The Role of the Clinician at Every Step

  1. Indication assessment: The clinician determines whether rTMS is appropriate for this patient based on their full clinical picture, including factors the system may not have access to (patient preferences, logistical constraints, comorbidities).
  2. Parameter selection: The clinician reviews the system's cohort analysis and protocol suggestion, applies their clinical expertise, and sets the final protocol parameters.
  3. Session delivery: A trained rTMS technician or the clinician operates the device. The system does not interface with the device.
  4. Progress assessment: The clinician reviews the tracking data, conducts clinical assessments, and decides whether to continue, modify, or discontinue treatment.
  5. Outcome evaluation: The clinician evaluates the overall treatment outcome and determines next steps.

Where This Is Going

The rTMS parameter space is larger than current clinical practice explores.
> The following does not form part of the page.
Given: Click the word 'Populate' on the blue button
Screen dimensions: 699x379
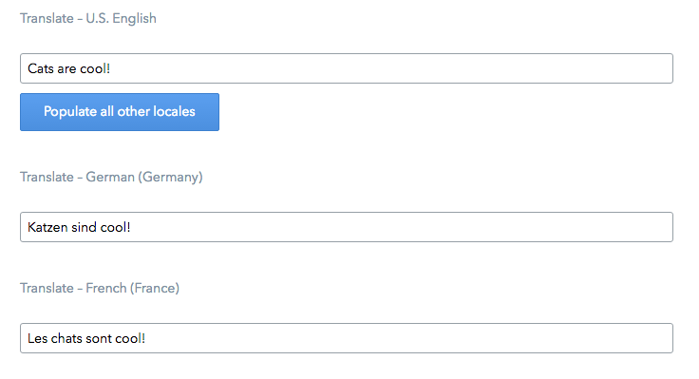Looking at the screenshot, I should click(70, 111).
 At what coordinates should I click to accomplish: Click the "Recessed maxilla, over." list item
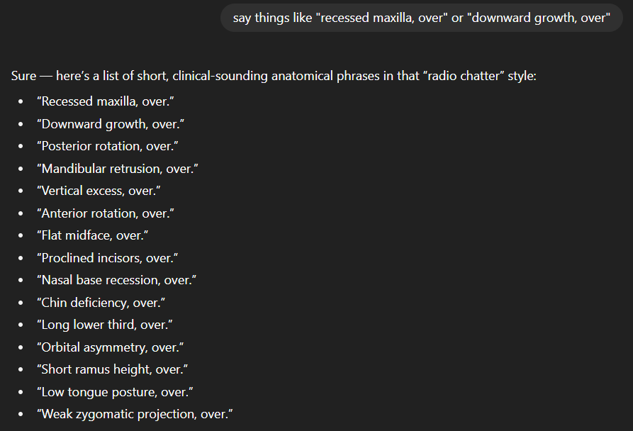[x=106, y=101]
Beyond the parameters discussed above, emerging research is investigating:

  • Bilateral protocols: Simultaneous or sequential L-DLPFC excitatory and R-DLPFC inhibitory stimulation
  • Connectivity-guided multi-target protocols: Stimulating multiple nodes in a depression-relevant circuit rather than a single target
  • Adaptive protocols: Adjusting parameters mid-course based on early response indicators (this is where session tracking data becomes directly actionable)
  • Maintenance protocols: Optimizing post-acute session frequency to prevent relapse

As the evidence base grows and MindCODE's outcome database expands, the precision of cohort matching and outcome prediction will improve. The goal is not to automate the clinician away — it is to make every clinician as informed as the world's leading rTMS researcher when they set protocol parameters for their next patient.